■ **Material for the task**:
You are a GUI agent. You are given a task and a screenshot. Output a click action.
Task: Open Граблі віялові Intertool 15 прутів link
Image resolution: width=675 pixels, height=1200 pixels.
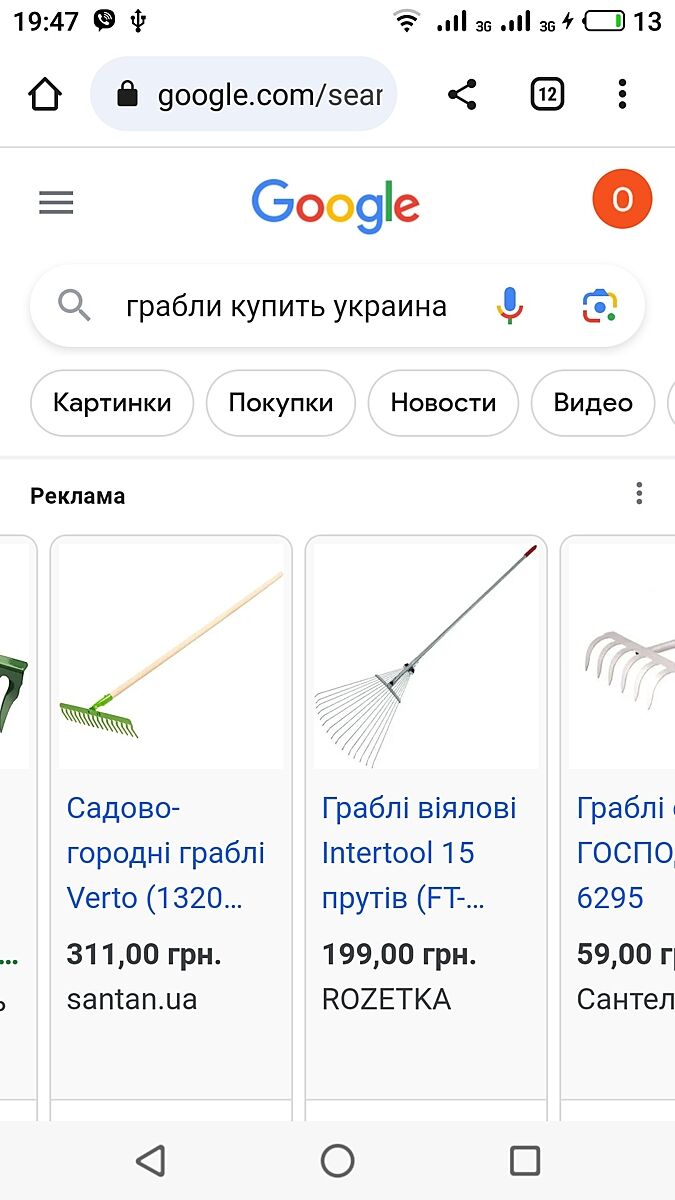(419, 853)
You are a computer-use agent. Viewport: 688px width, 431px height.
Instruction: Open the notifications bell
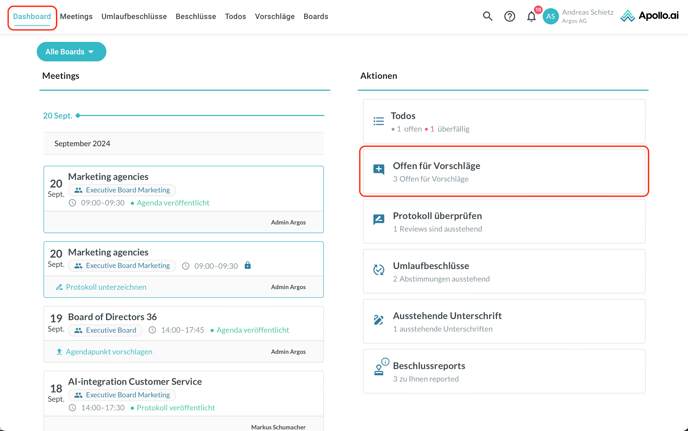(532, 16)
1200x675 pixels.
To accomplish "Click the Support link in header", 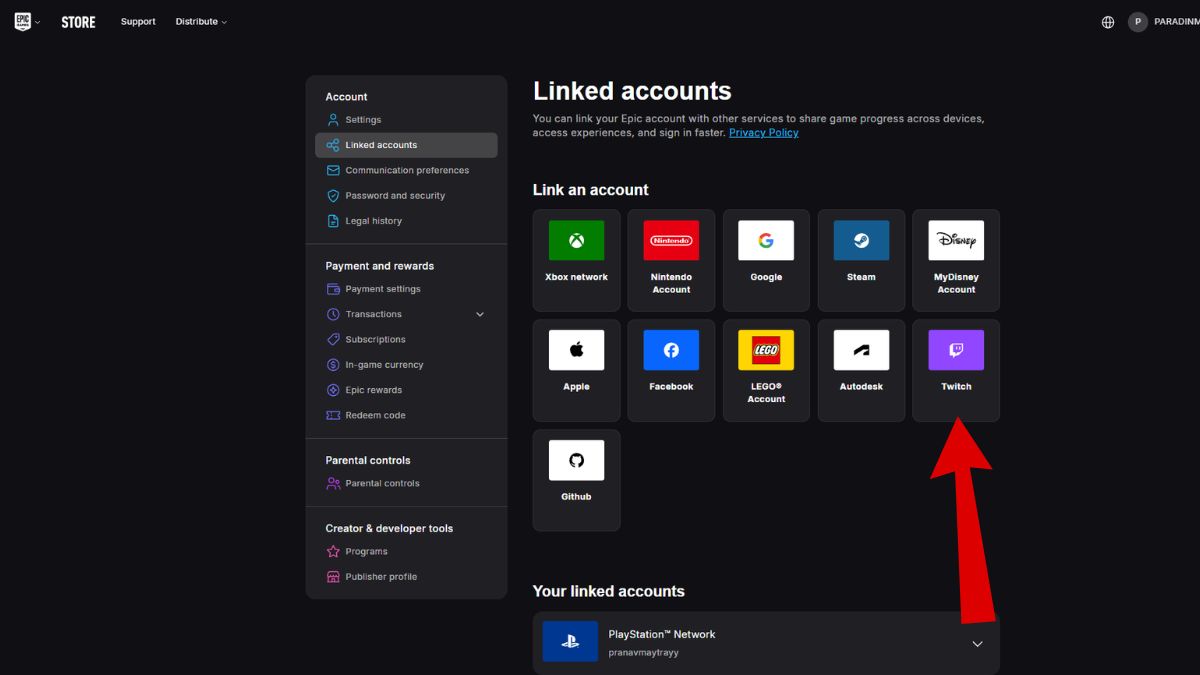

■ **What you have to do**:
Every line from the one holding "You are a computer-use" to the last line of the listing above, inclusive, must appear exactly as written, and no picture may appear.

■ **Expected answer**:
You are a computer-use agent. Viewport: 688px width, 431px height.
Instruction: Open the notifications bell
(532, 16)
1200x675 pixels.
To accomplish "Click the Support link in header", 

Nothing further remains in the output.